The most remarkable feature of white-rot fungi is their ability completely to degrade lignin – they are the only organisms known to do this. As shown in Fig. 11.22, lignin is a complex polymer composed of three types of phenyl-propane unit (six-carbon rings with three-carbon side chains) bonded to one another in at least 12 different ways. If lignin were to be degraded by conventional means it would require a multitude of enzymes. Instead, lignin is degraded by an oxidative process. The details of this are complex, but essentially the white-rot fungi produce only a few enzymes (lignin peroxidase, manganese peroxidase, H2O2-generating enzymes, and laccase) and these generate strong oxidants, which virtually “combust” the lignin framework (Kirk & Farrell, 1987).

The major enzyme that initiates ring-cleavage is laccase, which catalyses the addition of a second hydroxyl group to phenolic compounds. The ring can then be opened between two adjacent carbon atoms that bear the hydroxyl groups (Fig. 11.23). This process occurs while the ring is still attached to the lignin molecule. It is termed ortho fission, in contrast to meta fission which bacteria employ to cleave the phenolic rings of pesticide molecules (where the ring is opened at a different position - see Fig. 11.23).
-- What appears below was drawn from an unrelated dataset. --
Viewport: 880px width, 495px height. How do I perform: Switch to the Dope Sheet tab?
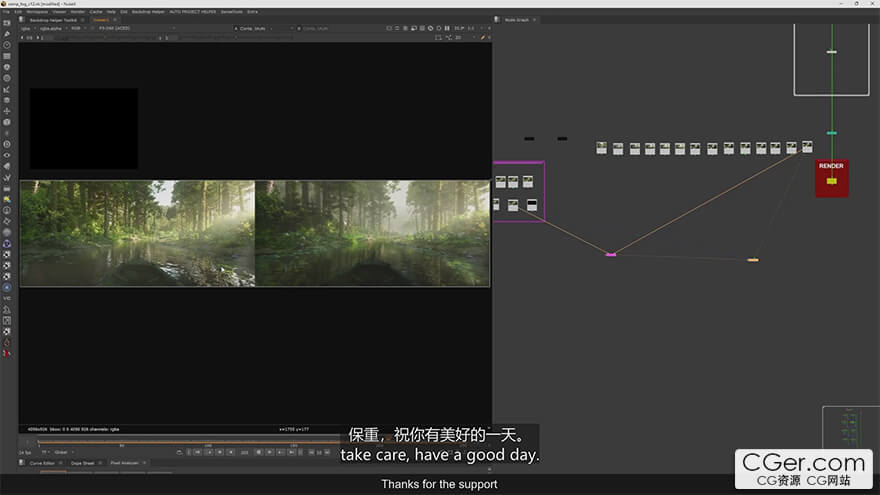[x=83, y=463]
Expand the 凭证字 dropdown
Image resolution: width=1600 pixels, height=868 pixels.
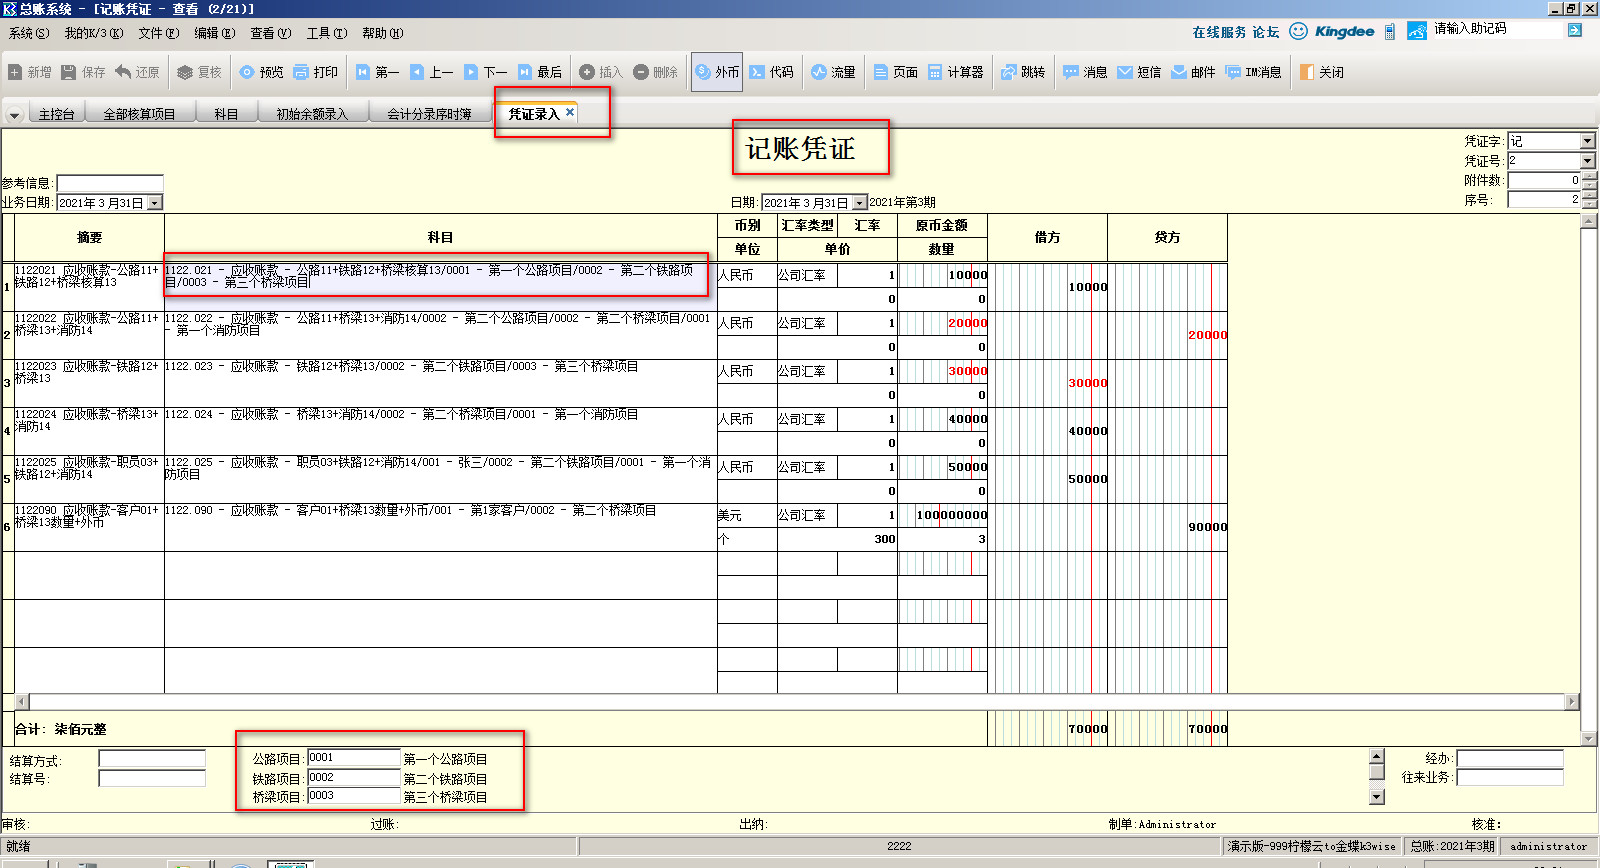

The other enzymes are involved mainly in generating or transferring oxidants. They include glucose oxidase which generates H2O2 from glucose, manganese peroxidase which oxidises Mn (II) to Mn (III), and which can then oxidise organic molecules, and lignin peroxidase which catalyses the transfer of singlet oxygen from H2O2 to aromatic rings and is one of the main initiators of attack on the lignin framework. These initial oxidations involving single electron transfers generate highly unstable conditions, setting off a chain of chemical oxidations. 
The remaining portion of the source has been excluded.